Problems to solve:
1 – In the passage on RBAC standards, rewrite the paragraph that begins "American National Standard 359-2004" as a short bulleted list that keeps its main facts.
2 – Write the next few sentences of the passage on RBAC standards, continuing on from its final sentence.

Because standards are normally a vital part of integrating RBAC into an organization, a number of organizations have developed, or are currently developing, RBAC standards for specialized domains, in addition to general-purpose RBAC standards. Please note that only standards activities are covered here; applications of RBAC, research, and case studies are addressed elsewhere on this site. This page consolidates information on RBAC-related standards, summarizes how they fit together, and will be updated as new standards activities are initiated. (Please note that some authors and organizations below are not affiliated with NIST or any other agency of the US Government, unless otherwise noted, and NIST cannot endorse or comment on these publications.)
For more information on RBAC standards, contact Rick Kuhn at rbac-info@nist.gov. (last update 11 Feb 08)
ROLE INTEROPERABILITY: new community effort to address interoperability of RBAC systems.
Resources below can be helpful in planning a migration to RBAC.
American National Standard 359-2004 is the fundamental Information Technology industry consensus standard for RBAC. In 2000, NIST proposed a unified model for RBAC, based on the Ferraiolo-Kuhn (1992) model, in the framework developed by Sandhu et al (1996). The model was further refined within the RBAC community and has been adopted by the American National Standards Institute, International Committee for Information Technology Standards (ANSI/INCITS) as ANSI INCITS 359-2004.

Exercise data:

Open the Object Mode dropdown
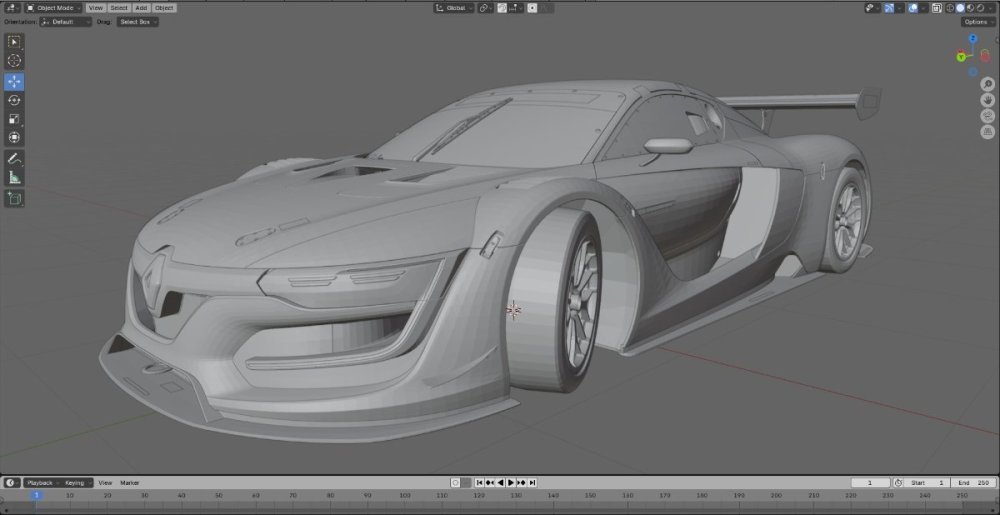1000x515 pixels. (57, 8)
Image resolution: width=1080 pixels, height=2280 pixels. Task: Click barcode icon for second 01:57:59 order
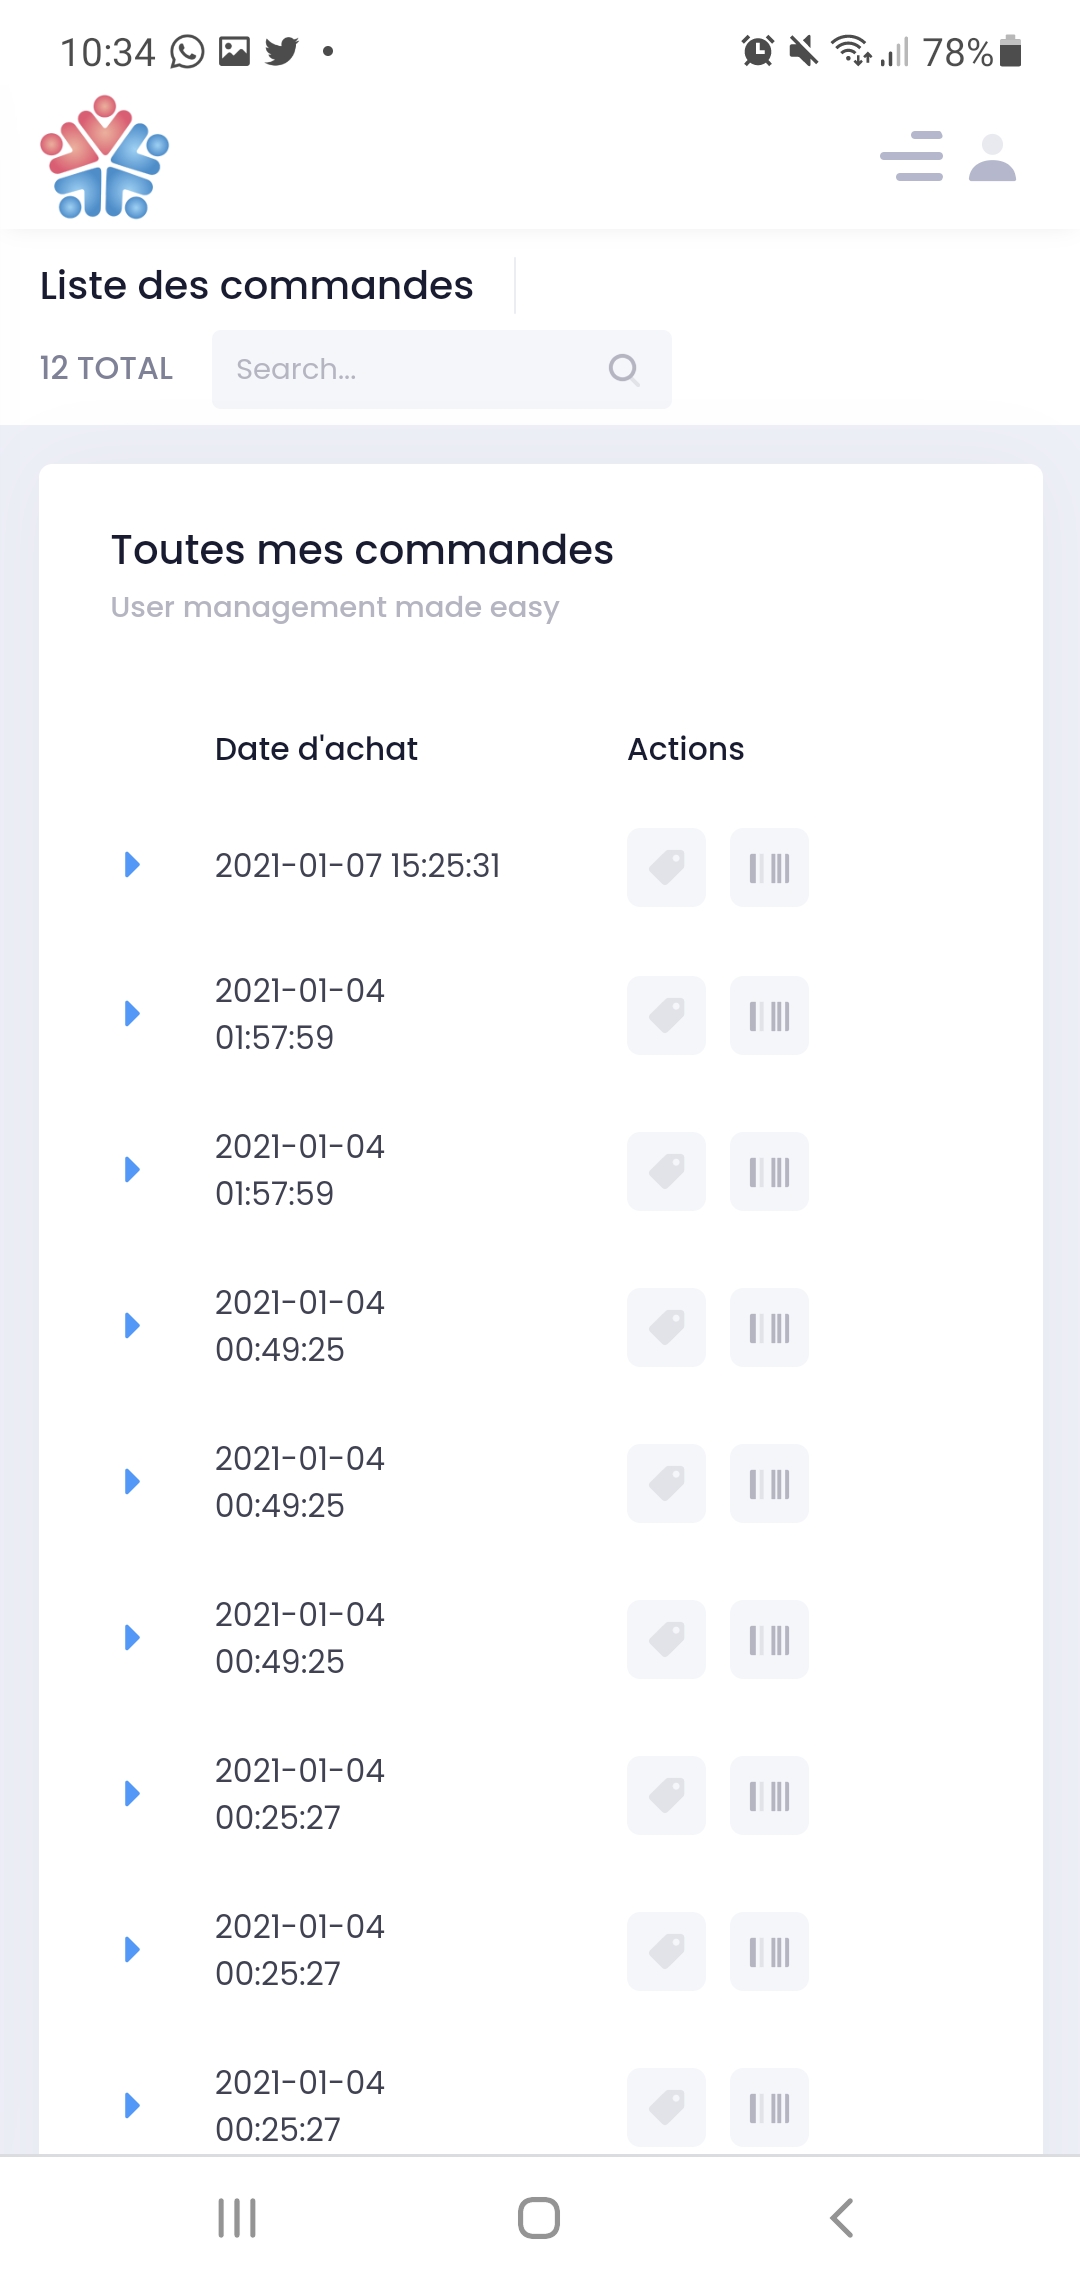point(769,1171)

Results for each task:
1 –
- ANSI INCITS 359-2004 is the fundamental IT industry consensus standard for RBAC.
- In 2000, NIST proposed a unified RBAC model based on the Ferraiolo-Kuhn (1992) model, within the framework developed by Sandhu et al. (1996).
- The RBAC community refined the model further.
- ANSI/INCITS adopted it as ANSI INCITS 359-2004.

2 –
RBAC has a natural fit with many health care applications. Standards are being developed under the HL7 Standards Development Organization. The Department of Veterans Affairs is leading a number of these activities. The Health Insurance Portability and Accountability Act of 1996 (HIPAA) mandates use of RBAC to protect patient information. The HL7 RBAC activities are oriented toward application level systems that are built using the services defined in the general purpose RBAC standards.
RBAC is being used to secure the networks and applications that control power plants, manufaturing facilities, and other process control systems. These activities were initiated in 2004 and are still developing.
The US Navy COMPACFLT has a project that builds on ANSI/INCITS 359: Enterprise Dynamic Access Control (EDAC).
XML-based Web applications for E-CommerceFrom OASIS, the e-business consortium. XACML Technical Committee. The XACML specification describes building blocks that "may be used to implement the various elements of the RBAC model presented in [ANSI/INCITS 359]." Thus, the XACML profile may be considered complementary to ANSI/INCITS 359.